Bloom Filter Output Format

The bloom filter output includes comprehensive metadata:

=== BLOOM FILTER SUMMARY ===
Events processed: 1247
Estimated unique events: 1247
Bloom filter size: 1.75 MB
False positive rate: ~0.1%
Hash functions: 10
Time range covered: 1640995200 to 1672531200
Time range (human): 2022-01-01T00:00:00Z to 2023-01-01T00:00:00Z

Bloom filter (base64):
[base64-encoded binary data]
=== END BLOOM FILTER ===

Best Practices

  • Save bloom filters: Always redirect stderr to a file to preserve the bloom filter
  • Sequential time ranges: Use non-overlapping time ranges for optimal efficiency
  • Regular updates: Update your bloom filter file after each run for the latest state
  • Backup filters: Keep copies of bloom filter files for different time periods

Example Workflow

# Month 1: January 2022 (using npub for public relays)
go run main.go -key npub1... -since 1640995200 -until 1643673600 -output jan2022.jsonl 2>filter_jan.txt

# Month 2: February 2022 (using nsec for auth-required relays, append to same file)
go run main.go -key nsec1... -since 1643673600 -until 1646092800 -filter filter_jan.txt -output all_events.jsonl 2>filter_feb.txt

# Month 3: March 2022 (continue with authentication for complete coverage)
go run main.go -key nsec1... -since 1646092800 -until 1648771200 -filter filter_feb.txt -output all_events.jsonl 2>filter_mar.txt

# Result: all_events.jsonl contains deduplicated events from all three months, including private relay content

Memory Management

The aggregator uses advanced memory management techniques to handle large-scale data collection:

Bloom Filter Deduplication

  • Fixed Size: Uses exactly 1.75MB for the bloom filter regardless of event count
  • Low False Positive Rate: Configured for ~0.1% false positive rate with 1M events
  • Hash Functions: Uses 10 independent hash functions based on SHA256 for optimal distribution
  • Thread-Safe: Concurrent access protected with read-write mutexes

Memory Monitoring

  • Real-time Tracking: Monitors total memory usage every 30 seconds
  • Automatic GC: Triggers garbage collection when approaching memory limits
  • Statistics Logging: Reports bloom filter usage, estimated event count, and memory consumption
  • Controlled Growth: Prevents unbounded memory growth through fixed-size data structures

Performance Characteristics

  • Memory Usage: ~1.75MB bloom filter + ~256MB total memory limit
  • False Positives: ~0.1% chance of incorrectly identifying a duplicate (very low impact)
  • Scalability: Can handle millions of events without memory issues
  • Efficiency: O(k) time complexity for both add and lookup operations (k = hash functions)

Relays

The program starts with the following initial relays:

  • wss://nostr.wine/
  • wss://nostr.land/
  • wss://orly-relay.imwald.eu
  • wss://relay.orly.dev/
  • wss://relay.damus.io/
  • wss://nos.lol/
  • wss://theforest.nostr1.com/

Dynamic Relay Discovery: Additional relays are automatically discovered and added during execution when the program finds relay list events (kind 10002) authored by the target user.
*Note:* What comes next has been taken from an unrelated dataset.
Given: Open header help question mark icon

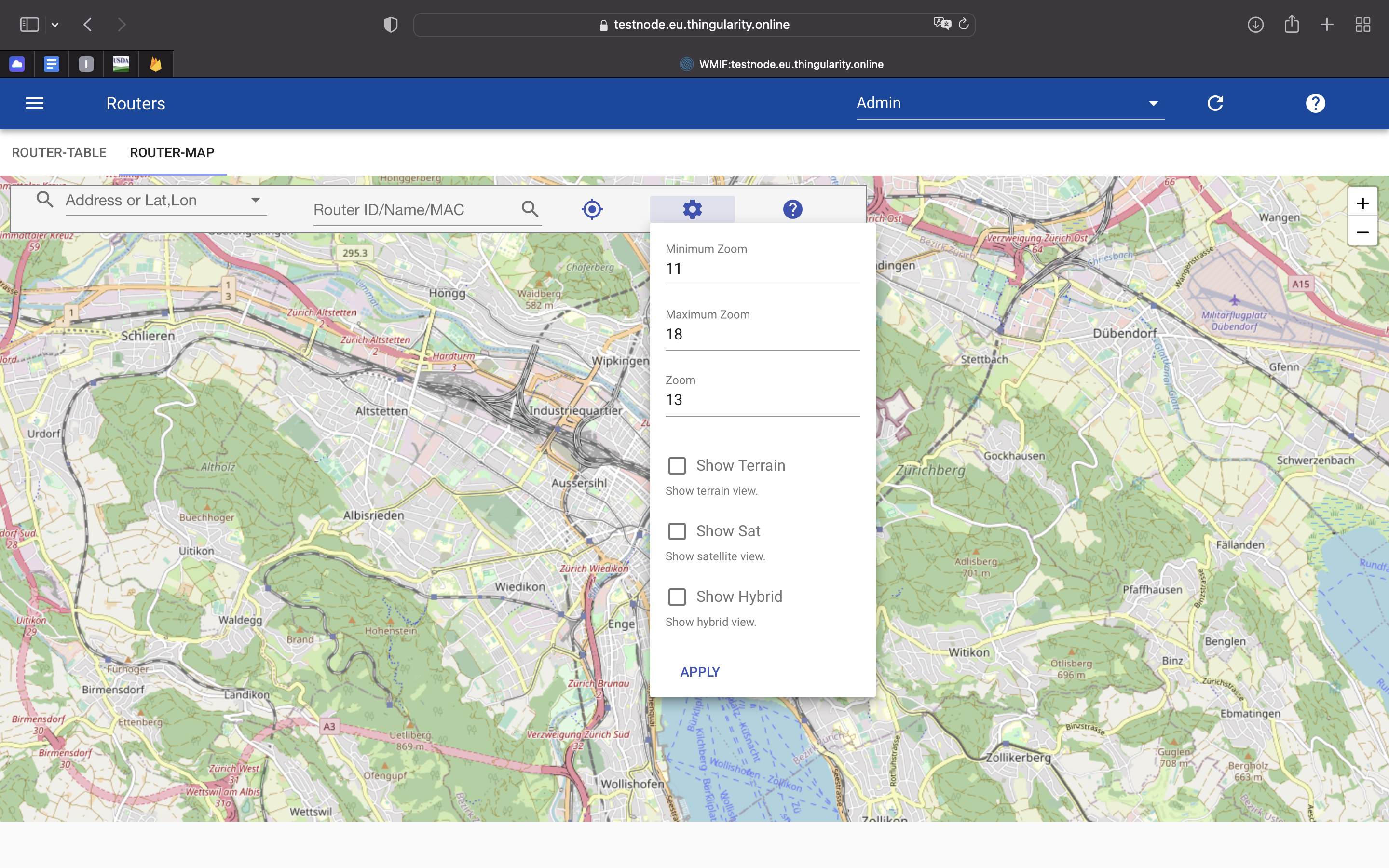Looking at the screenshot, I should click(x=1315, y=103).
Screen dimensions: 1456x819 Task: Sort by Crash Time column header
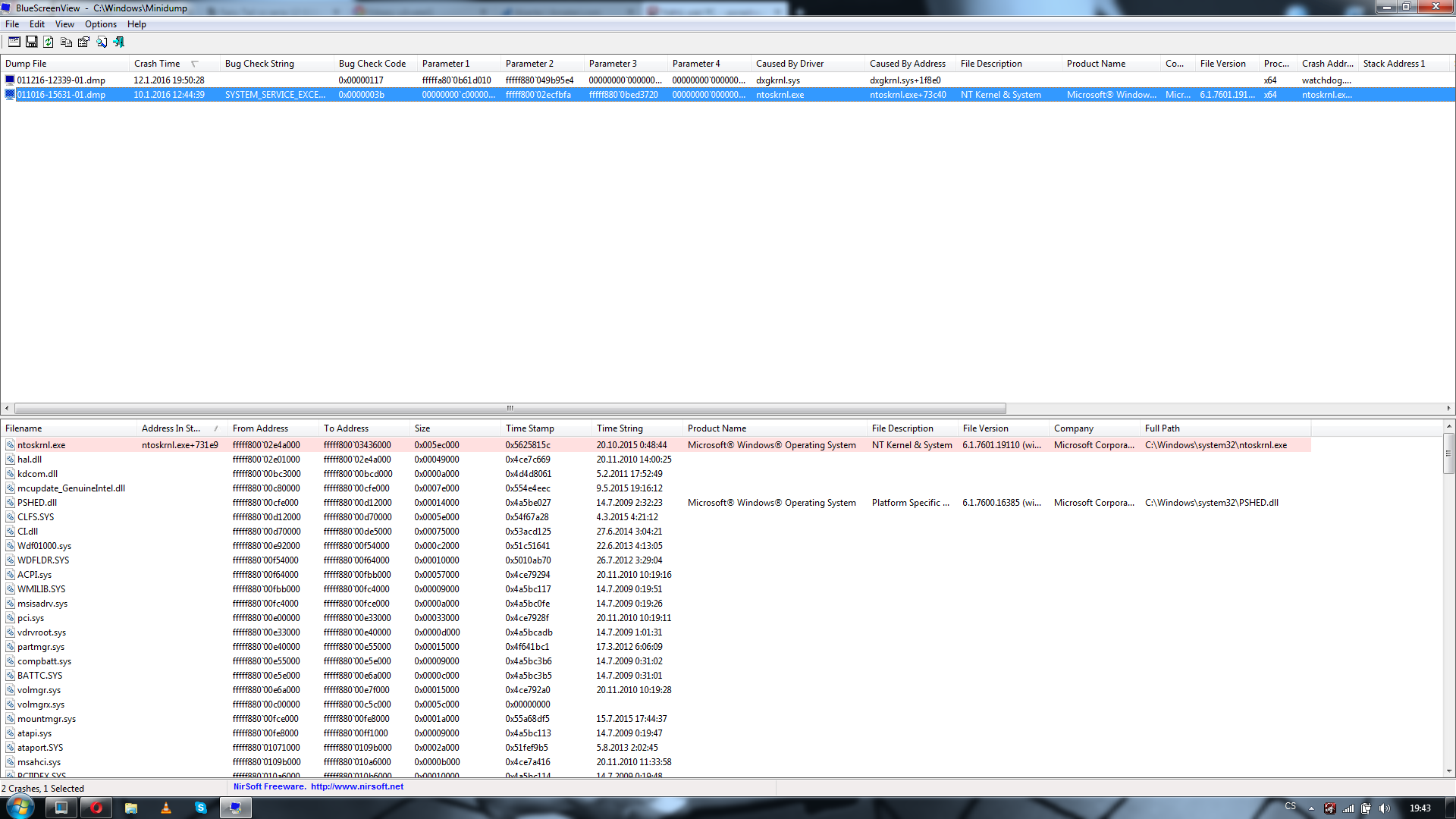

This ensures comprehensive coverage across the user's preferred relay network.

Output Format

Event Output (stdout or -output file)

Each line of output is a JSON object representing a Nostr event with the following fields:

  • id: Event ID (hex)
  • pubkey: Author's public key (hex)
  • created_at: Unix timestamp
  • kind: Event kind number
  • tags: Array of tag arrays
  • content: Event content string
  • sig: Event signature (hex)

Bloom Filter Output (stderr)

At program completion, a comprehensive bloom filter summary is written to stderr containing:

  • Statistics: Event counts, memory usage, performance metrics
  • Time Range: Actual timestamp range of collected events (both Unix and human-readable)
  • Configuration: Bloom filter parameters (size, hash functions, false positive rate)
  • Binary Data: Base64-encoded bloom filter for reuse in subsequent runs

The bloom filter output is structured with clear markers (=== BLOOM FILTER SUMMARY === and === END BLOOM FILTER ===) making it easy to parse and extract the base64 data programmatically.

Output Separation

  • Events: Always go to stdout (default) or the file specified by -output
  • Bloom Filter: Always goes to stderr, allowing separate redirection
  • Logs: Runtime information and progress updates go to stderr

This separation allows flexible output handling:

# Events to file, bloom filter visible in terminal
./aggregator -npub npub1... -output events.jsonl

# Both events and bloom filter to separate files
./aggregator -npub npub1... -output events.jsonl 2>bloom_filter.txt

# Events piped to another program, bloom filter saved
./aggregator -npub npub1... 2>bloom_filter.txt | jq '.content'